Queen’s dentistry school could lose its teaching status
Northern Ireland’s only school of dentistry at Queen’s University in Belfast is at the centre of an official probe over concerns about the level of resources and quality of teaching, it can be revealed.
The university is at risk of losing the accreditation it requires from the General Dental Council (GDC) to allow it to teach dental students.
It comes as Queen’s is having to make £11m in efficiency savings and absorb 200 job losses.
The Belfast Telegraph can reveal the GDC’s chief executive and registrar, Evlynne Gilvarry, has written to the vice chancellor at Queen’s following concerns about the level of resources being dedicated to teaching dentistry.
The GDC, which quality assures the education of dentists across the UK, subsequently carried out an inspection and is due to publish its report within months.
The results of the inspection are not yet known, but it has called into question the standards of teaching on the Queen’s dental course — which was named the top course in the UK just three years ago by the Times Good University Guide.
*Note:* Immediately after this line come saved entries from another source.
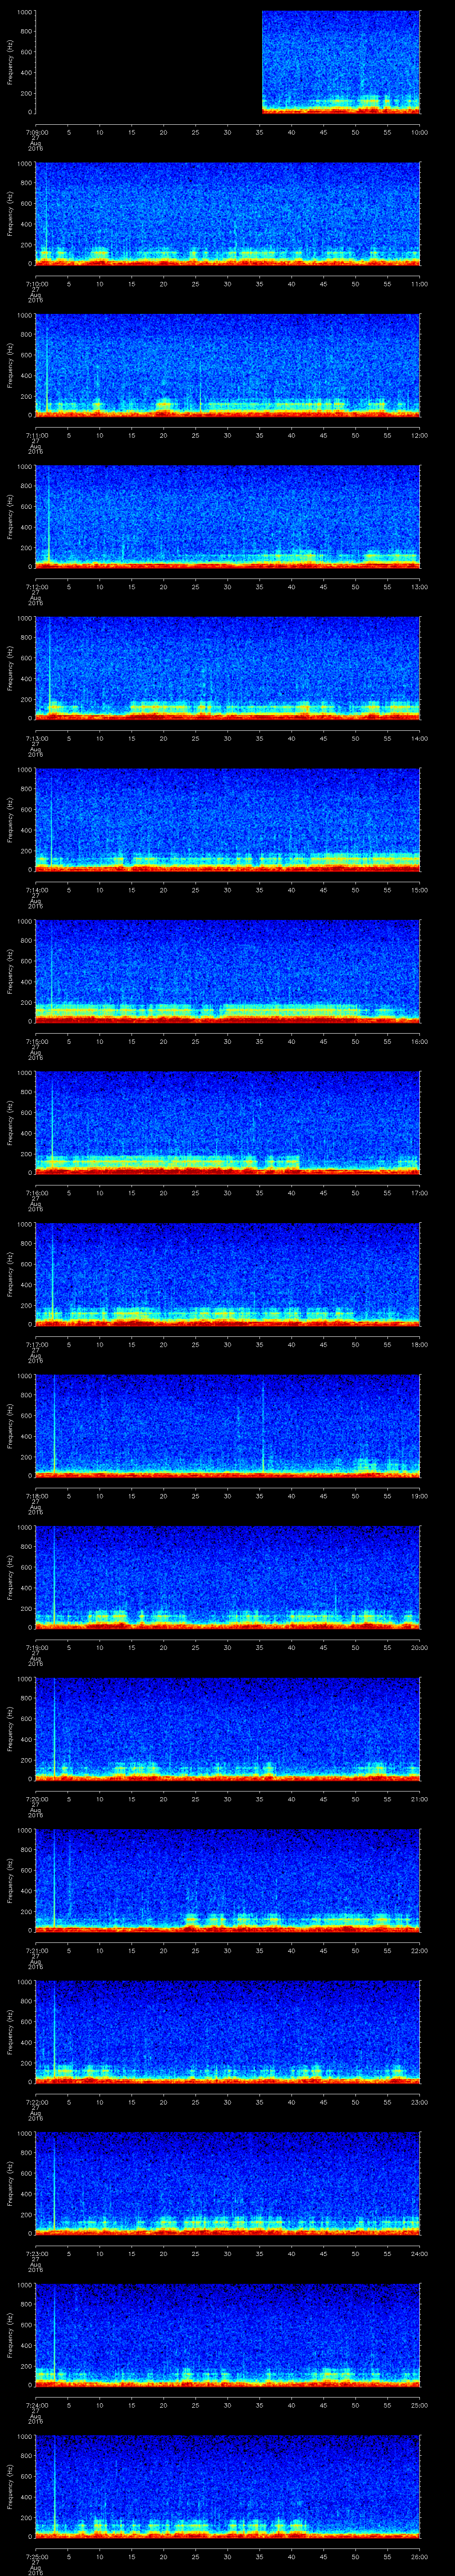Click the vertical line near 35 seconds in the 7:18:00 spectrogram

[263, 1425]
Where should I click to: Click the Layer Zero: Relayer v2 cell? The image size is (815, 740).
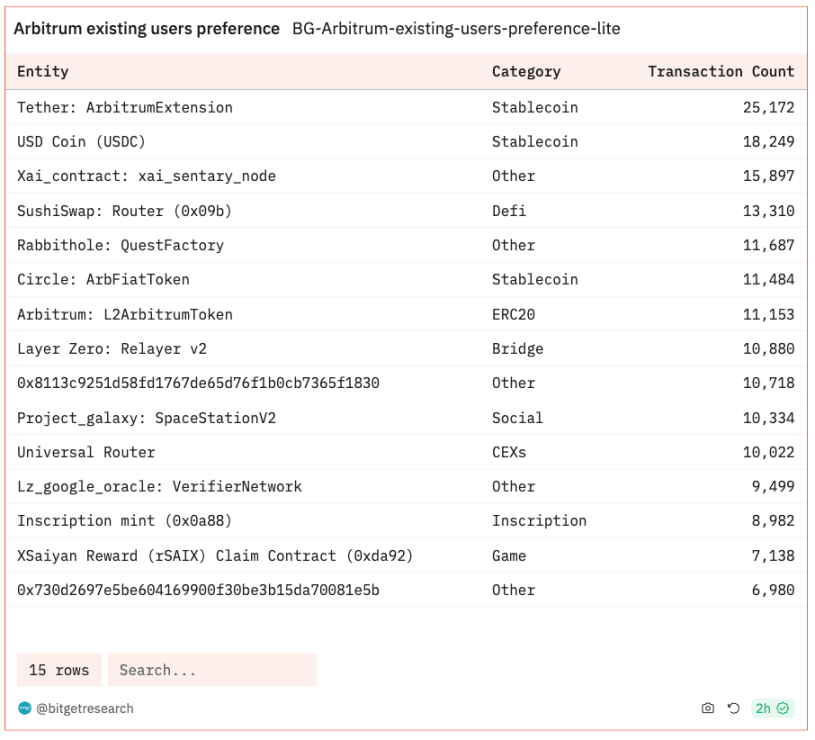coord(112,349)
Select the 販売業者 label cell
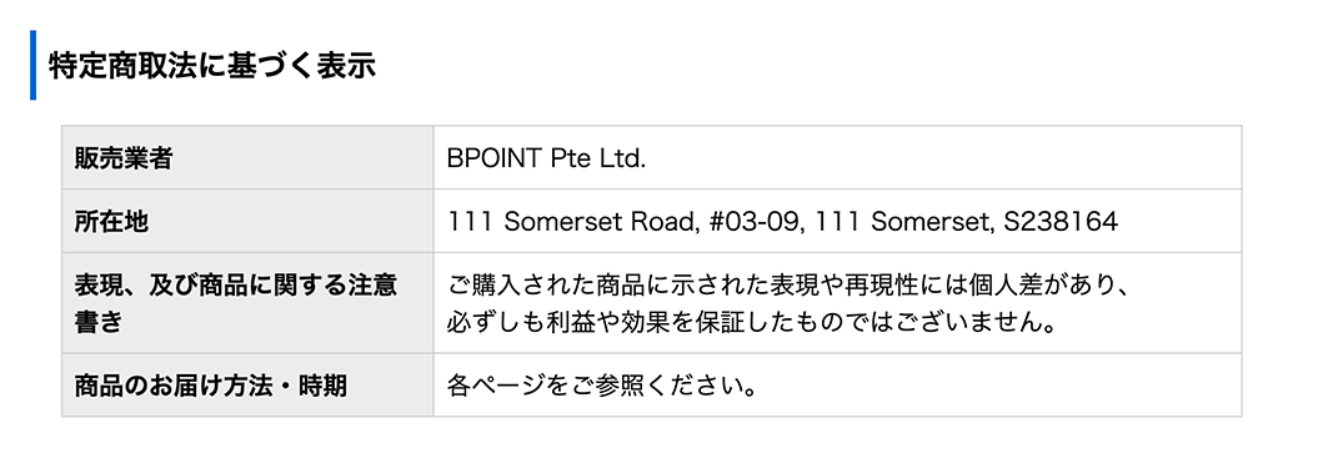 247,158
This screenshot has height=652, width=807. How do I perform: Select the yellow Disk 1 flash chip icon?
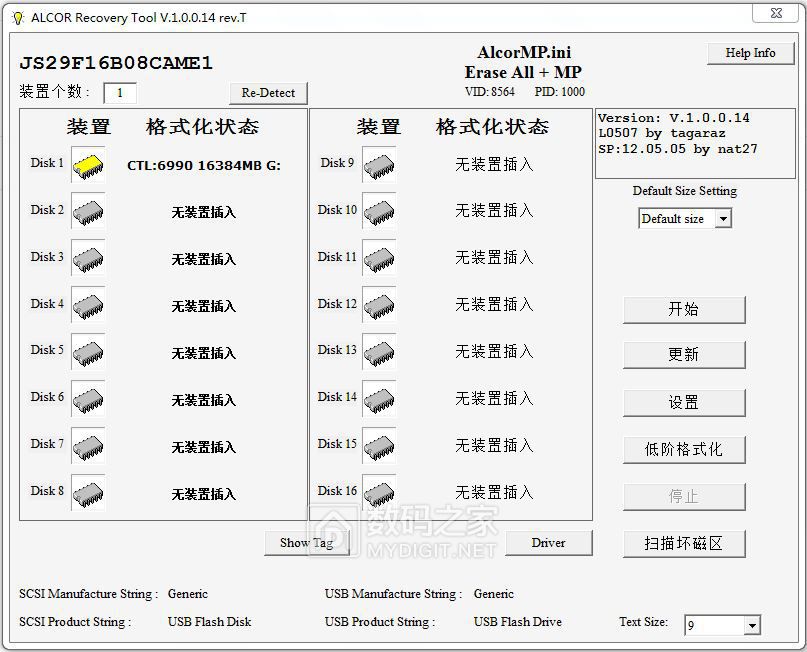click(x=86, y=163)
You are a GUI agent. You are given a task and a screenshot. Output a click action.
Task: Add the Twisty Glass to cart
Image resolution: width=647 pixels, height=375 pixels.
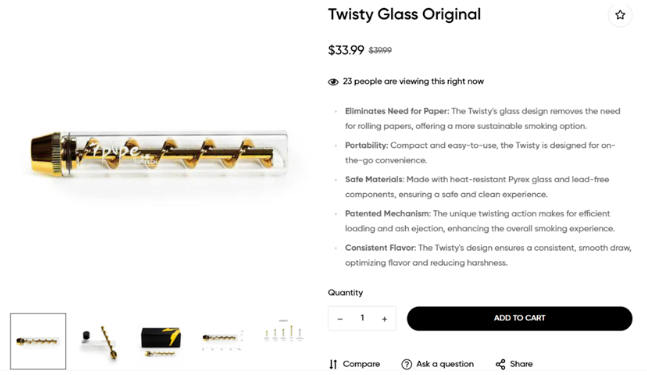tap(519, 318)
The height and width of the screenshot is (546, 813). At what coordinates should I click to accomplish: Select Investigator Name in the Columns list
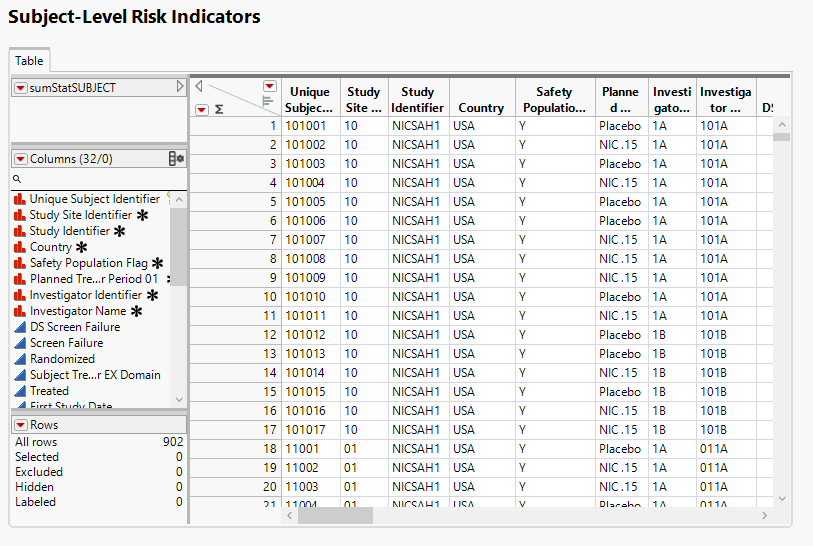click(78, 311)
At the time, Professor Paddy Johnston, Dean of the School of Medicine and Dentistry at Queen's, said: “This is a wonderful achievement by my dental colleagues, especially as we drive towards the development of an international research-led dental school in the next few years.”
Jim Wells, deputy chair of the Stormont health committee, said he was disappointed to learn about the inspection.
“We don’t know what the findings of the inspection will be but it is extremely worrying that professionals felt the need to raise concerns in the first place,” he added.
“This is a blow for the uni-|versity and hopefully will not result in the closure of the dental |school, which would be an absolute disaster.”
A spokesman from Queen’s said: “We can confirm that the GDC undertook an inspection as is normal every four or five years. We are awaiting the report.”
However, a GDC spokeswoman said: “From time to time the GDC is contacted by dental professionals who are concerned patient safety may be at risk. It is usual for the GDC to write to the university or education provider in question for further information and a response.
“The GDC’s chief executive and registrar, Evlynne Gilvarry, has written to the vice chancellor at Queen’s University Belfast following concerns about the level of resources being dedicated to teaching dentistry. An inspection was carried out earlier this month and a report from the inspectors will be available in due course.”
This is the latest blow to hit the school of dentistry which was dragged into the spotlight earlier this year when the work of one of the consultants teaching there was called into question.
The General Medical Council and GDC are both reviewing the work of Professor Philip Lamey — one of the UK’s top dentists — after concerns were raised over patients treated by him.
The Belfast Health & Social Care Trust came under fire for its handling of the health scare after it emerged it waited 13 months before recalling patients it believed may be at risk.
The General Dental Council has a statutory duty to quality assure all courses and awards which lead to registration as a dentist or dental care professional in the UK. This quality assurance is in place to protect patients by making sure that these courses and awards are robust enough that only those who are fit to practise pass. If it has concerns about the course, the body’s inspection team can make recommendations, sanction further inspections or even withdraw accreditation.